What’s working in your marketing and what needs to change?

 

We are halfway through the year and for most professional services firms, that means six months of activity, campaigns, content, client conversations and new client instructions are now on record. You have real data about what is resonating and what is falling flat, a clearer picture of what your clients and contacts respond to, and a good sense of which partners are leaning into business development and which are holding back. That makes this the ideal moment for a marketing review.

The question is whether you are using any of that information to make better decisions about your marketing.

Some firms might go through the year without a proper mid-year review. They keep posting, keep running campaigns, keep saying yes to new ideas, hoping things will improve. Carrying on can look like momentum, yet without stepping back to assess what the first half of the year is telling you, it is easy to confuse activity with progress.

Here is what that mid year marketing review should ideally cover.

Start with what marketing is working

Most firms approach a mid-year review by focusing on what is underperforming. The result is a long list of problems and half-formed ideas, which rarely leads anywhere useful.

A better starting point is to ask where you are already getting traction.

Which topics are generating genuine interest? Which sectors are engaging? Which channels are producing conversations? If a particular piece of content is resonating, lean into it. If a referral source is consistently delivering good-fit clients, pay closer attention to that relationship. If one campaign is outperforming the rest, find out why before launching something new.

The temptation in professional services is to assume that improvement means expansion. In practice, doing more of what is already working is almost always more valuable than introducing something new, and considerably less disruptive to deliver.

 

Check your focus

When marketing feels ineffective, the problem usually sits in focus rather than effort or capability.

### STATED PROBLEM A
In the text on mid-year marketing reviews, translate this sentence into Spanish: "That makes this the ideal moment for a marketing review."
### STATED PROBLEM B
Write the next few paragraphs of the text on mid-year marketing reviews, picking up after its final sentence.

### DATASET EXTRACT

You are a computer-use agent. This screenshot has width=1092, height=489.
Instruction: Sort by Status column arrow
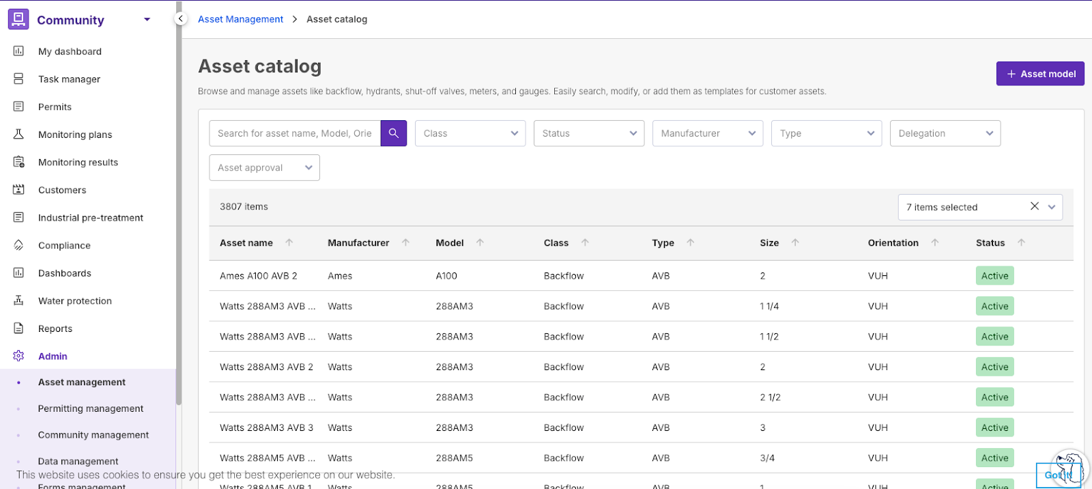pyautogui.click(x=1021, y=242)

### RESPONSE A
Eso hace que este sea el momento ideal para una revisión de marketing.

### RESPONSE B
Are you targeting too many sectors? Talking about too many services? Trying to appeal to too many different audiences at once, and putting out content with no clear thread connecting it?

This is one of the most common patterns in professional services marketing. Firms spread themselves thin because they want to be relevant to everyone, and end up resonating with no one. When everything is a priority, nothing is.

According to LOCALiQ’s UK State of Digital Marketing Report 2026, only 23% of UK marketing professionals rate themselves as satisfied with their overall marketing performance, with 51% describing themselves as neutral. That is a significant proportion of firms doing activity without confidence that it is working.

Lack of focus is often the reason. When effort is scattered across too many objectives, even strong activity starts to lose impact. A tighter remit, consistently executed, will outperform a broad one that is poorly resourced.

 

Look at marketing activity versus outcomes

This is where the review needs to become genuinely commercial.

You may be doing all the right-looking things: regular content, events, email campaigns, social media updates, thought leadership. The relevant question is which of those activities is actually contributing to your pipeline, generating conversations with the right people, surfacing opportunities, and moving relationships forward.

Activity is evidence that marketing is happening. Outcomes are evidence that marketing is working. The two are often confused, and the confusion tends to become more costly the longer it goes unaddressed.

Marketing Week’s 2025 Language of Effectiveness survey, conducted in partnership with Kantar and Google, found that nearly half of UK marketers are unhappy with the analytics available to them, with dissatisfaction rising to more than half among CMOs. More than a third admitted they do not always understand the connection between the data they receive and the marketing decisions being taken.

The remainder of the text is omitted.